DIRE et JUGER Monsieur [Y] non fondé en l'intégralité de ses demandes ;

En conséquence, l'en DEBOUTER ;

Subsidiairement, si la Cour devait dire et juger nulle ou inopposable à Monsieur [Y] sa convention de forfait, le CONDAMNER à verser à la société ELECTRO DEPOT la somme de 3.825,34 euros correspondant au montant des JRTT dont il a bénéficié entre janvier 2016 et novembre 2018 ;

FAIRE DROIT à la demande de la société ELECTRO DEPOT ;

En conséquence, CONDAMNER Monsieur [Y] à lui verser la somme de 4.000,00 euros au titre de l'article 700 du Code de Procédure Civile ;

Le CONDAMNER aux entiers dépens, ceux d'appel distraits au profit de la SCP COHEN GUEDJ MONTERO DAVAL-GUEDJ sur son offre de droit.»

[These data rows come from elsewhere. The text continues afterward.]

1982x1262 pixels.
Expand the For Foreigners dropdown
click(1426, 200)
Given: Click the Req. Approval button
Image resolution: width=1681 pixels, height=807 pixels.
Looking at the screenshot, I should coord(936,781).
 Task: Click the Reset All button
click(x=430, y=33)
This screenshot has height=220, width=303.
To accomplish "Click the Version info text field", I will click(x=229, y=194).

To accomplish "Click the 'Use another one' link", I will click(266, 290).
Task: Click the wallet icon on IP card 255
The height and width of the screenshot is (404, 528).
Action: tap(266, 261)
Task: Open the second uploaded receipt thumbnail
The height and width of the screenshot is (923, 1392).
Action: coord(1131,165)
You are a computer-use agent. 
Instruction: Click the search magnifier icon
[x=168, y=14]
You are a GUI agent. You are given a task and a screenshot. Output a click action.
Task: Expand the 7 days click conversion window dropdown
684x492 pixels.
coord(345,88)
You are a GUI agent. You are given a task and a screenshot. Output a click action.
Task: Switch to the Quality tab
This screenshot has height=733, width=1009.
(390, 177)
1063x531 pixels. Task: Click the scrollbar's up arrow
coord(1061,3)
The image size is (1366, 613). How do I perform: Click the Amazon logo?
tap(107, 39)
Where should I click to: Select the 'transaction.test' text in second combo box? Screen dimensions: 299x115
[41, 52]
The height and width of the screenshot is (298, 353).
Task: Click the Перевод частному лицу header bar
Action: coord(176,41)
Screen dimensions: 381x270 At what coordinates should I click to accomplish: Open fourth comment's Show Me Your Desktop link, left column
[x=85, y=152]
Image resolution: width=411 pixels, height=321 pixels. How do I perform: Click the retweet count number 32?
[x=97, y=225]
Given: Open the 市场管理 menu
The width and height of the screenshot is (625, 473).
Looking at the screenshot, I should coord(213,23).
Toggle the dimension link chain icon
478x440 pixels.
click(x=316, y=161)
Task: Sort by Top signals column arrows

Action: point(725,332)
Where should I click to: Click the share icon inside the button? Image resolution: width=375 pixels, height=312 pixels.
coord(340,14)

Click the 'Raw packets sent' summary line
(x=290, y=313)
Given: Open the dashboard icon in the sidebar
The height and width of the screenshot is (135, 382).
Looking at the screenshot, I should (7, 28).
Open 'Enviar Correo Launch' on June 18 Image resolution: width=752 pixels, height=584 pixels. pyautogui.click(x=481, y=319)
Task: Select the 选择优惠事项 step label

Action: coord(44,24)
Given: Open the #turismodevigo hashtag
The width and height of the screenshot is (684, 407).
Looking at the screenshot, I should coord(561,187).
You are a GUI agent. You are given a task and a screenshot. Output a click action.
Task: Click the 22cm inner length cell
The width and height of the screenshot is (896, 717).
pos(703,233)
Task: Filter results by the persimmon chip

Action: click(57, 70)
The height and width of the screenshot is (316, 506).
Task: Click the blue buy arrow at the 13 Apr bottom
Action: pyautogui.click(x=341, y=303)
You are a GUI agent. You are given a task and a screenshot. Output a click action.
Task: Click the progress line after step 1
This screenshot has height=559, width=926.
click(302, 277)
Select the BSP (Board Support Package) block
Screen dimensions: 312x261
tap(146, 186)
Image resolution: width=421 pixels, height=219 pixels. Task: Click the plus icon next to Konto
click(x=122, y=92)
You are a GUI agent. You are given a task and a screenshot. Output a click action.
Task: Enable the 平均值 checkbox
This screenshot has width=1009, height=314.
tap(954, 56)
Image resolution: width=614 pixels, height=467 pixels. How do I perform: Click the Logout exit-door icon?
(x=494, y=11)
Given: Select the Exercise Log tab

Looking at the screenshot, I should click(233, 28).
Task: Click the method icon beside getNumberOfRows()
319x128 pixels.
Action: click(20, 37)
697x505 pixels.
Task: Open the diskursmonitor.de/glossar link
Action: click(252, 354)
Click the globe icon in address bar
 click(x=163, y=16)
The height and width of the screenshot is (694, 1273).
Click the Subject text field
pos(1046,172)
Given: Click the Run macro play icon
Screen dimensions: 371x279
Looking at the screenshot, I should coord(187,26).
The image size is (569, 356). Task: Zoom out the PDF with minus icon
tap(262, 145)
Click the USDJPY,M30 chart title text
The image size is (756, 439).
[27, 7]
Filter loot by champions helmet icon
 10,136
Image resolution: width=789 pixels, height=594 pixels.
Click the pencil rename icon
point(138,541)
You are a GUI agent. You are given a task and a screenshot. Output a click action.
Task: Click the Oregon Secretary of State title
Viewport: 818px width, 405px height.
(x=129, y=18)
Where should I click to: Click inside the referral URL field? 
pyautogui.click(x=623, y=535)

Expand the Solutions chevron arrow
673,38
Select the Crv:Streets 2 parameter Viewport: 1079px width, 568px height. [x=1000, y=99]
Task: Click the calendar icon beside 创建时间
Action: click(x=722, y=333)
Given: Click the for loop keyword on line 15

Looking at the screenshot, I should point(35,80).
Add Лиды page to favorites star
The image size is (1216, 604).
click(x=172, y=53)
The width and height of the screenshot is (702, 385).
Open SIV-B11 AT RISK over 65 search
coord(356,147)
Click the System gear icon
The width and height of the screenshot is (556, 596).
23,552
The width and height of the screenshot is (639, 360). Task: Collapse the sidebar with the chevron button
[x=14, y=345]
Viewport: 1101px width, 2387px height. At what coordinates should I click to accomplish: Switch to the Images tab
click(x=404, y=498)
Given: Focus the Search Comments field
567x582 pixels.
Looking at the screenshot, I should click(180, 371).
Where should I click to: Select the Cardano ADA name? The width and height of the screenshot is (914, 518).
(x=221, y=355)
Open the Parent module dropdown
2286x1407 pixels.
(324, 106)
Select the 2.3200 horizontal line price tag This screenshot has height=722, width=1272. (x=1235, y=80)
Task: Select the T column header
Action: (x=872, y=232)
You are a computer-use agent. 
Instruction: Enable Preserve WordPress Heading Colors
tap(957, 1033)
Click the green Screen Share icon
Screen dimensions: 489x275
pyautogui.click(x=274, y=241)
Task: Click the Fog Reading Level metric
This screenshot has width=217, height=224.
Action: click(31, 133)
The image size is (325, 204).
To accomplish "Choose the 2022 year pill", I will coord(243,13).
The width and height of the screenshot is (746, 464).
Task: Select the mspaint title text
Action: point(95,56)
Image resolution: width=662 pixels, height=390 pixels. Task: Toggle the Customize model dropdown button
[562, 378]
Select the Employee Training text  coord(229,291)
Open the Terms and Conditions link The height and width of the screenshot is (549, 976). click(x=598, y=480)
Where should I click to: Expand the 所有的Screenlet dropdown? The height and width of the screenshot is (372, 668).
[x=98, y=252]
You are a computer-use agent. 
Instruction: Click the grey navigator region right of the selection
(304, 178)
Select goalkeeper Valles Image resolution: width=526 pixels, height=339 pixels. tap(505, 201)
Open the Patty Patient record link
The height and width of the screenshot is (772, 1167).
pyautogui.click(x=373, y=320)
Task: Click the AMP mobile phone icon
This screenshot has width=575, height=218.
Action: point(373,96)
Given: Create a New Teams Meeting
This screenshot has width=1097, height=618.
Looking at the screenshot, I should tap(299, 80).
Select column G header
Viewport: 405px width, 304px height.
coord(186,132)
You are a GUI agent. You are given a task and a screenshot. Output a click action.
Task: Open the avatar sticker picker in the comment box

Dans ses dernières écritures transmises au greffe par voie électronique le 2 avril 2021, M. [Y] demande à la cour de :

« Réformer le jugement rendu par le conseil de prud'hommes de Marseille le 28 février 2020, en ce qu'il a requalifié le licenciement pour faute grave de M. [Y] en licenciement pour cause réelle et sérieuse, et débouter M. [Y] de sa demande d'annulation des mises à pied disciplinaires des 13 juin 2017 et 5 octobre 2018,

Et statuant à nouveau :

Juger que le licenciement de Monsieur [Y] est sans cause réelle et sérieuse ;

Annuler les mises à pied disciplinaire notifiées par lettres des 13 juin 2017 et 5 octobre 2018, en l'absence de mention dans le règlement intérieur ;

Condamner la société Électro Dépôt France à régler à Monsieur [Y] :

o 3.111,91 € à titre d'indemnité de licenciement ;

o 8.147,55 € à titre d'indemnité compensatrice de préavis ;

o 814,76 € à titre de congés payés afférents ;

o 1.170,00 € à titre de remboursement de la mise à pied conservatoire ;

o 117,00 € au titre des congés payés y afférent ;

o 13.579,25 € à titre de dommages et intérêts pour licenciement sans cause réelle et sérieuse ;

o 1.258,00 € correspondant à la déduction pour mises à pied sur les bulletins de salaire de juin 2017 et de novembre 2018 ;

o 125,80 € de congés payés afférents ;

Confirmer le jugement rendu en ce qu'il a dit que la convention forfait était nulle et condamné la société Electro Dépôt France sur le principe d'un rappel d'heures supplémentaires et indemnités de contrepartie obligatoire en repos de janvier 2016 à novembre 2018 et l'infirmer en ce qu'il a limité le quantum des condamnations et, statuant à nouveau, condamner la société Électro Dépôt France à régler à Monsieur [Y] les sommes suivantes :

o 42 523,95 € au titre de rappel d'heures supplémentaires de janvier 2016 à novembre 2018 et 4 252,40€ au titre des congés payés y afférents ;

o 21.265,96 € à titre d'indemnité de contrepartie obligatoire en repos de janvier 2016 à novembre 2018 et 2.126,60 € de congés payés afférents

En tout état de cause :

Confirmer le jugement rendu par le Conseil des prud'hommes de Marseille en ce qu'il a condamné la société ELECTRO DEPOT à verser à M. [Y] la somme de 1.500 euros au

en application de l'article 700 du procédure au titre des frais irrépétibles de première instance ;

Condamner la société Electro dépôt France à régler à M.[Y] la somme de 3.500 € au titre de l'article 700 du Code de procédure civile, au titre de la présente instance ;

Ordonner la remise des bulletins de salaire et des documents de fin de contrat de travail conformes, sous astreinte de 100 € par jour de retard à compter du jugement à intervenir ;

Juger que les condamnations porteront intérêts au taux légal à compter de la saisine du Conseil de prud'hommes ;

Condamner la société Électro Dépôt France aux entiers dépens de la procédure.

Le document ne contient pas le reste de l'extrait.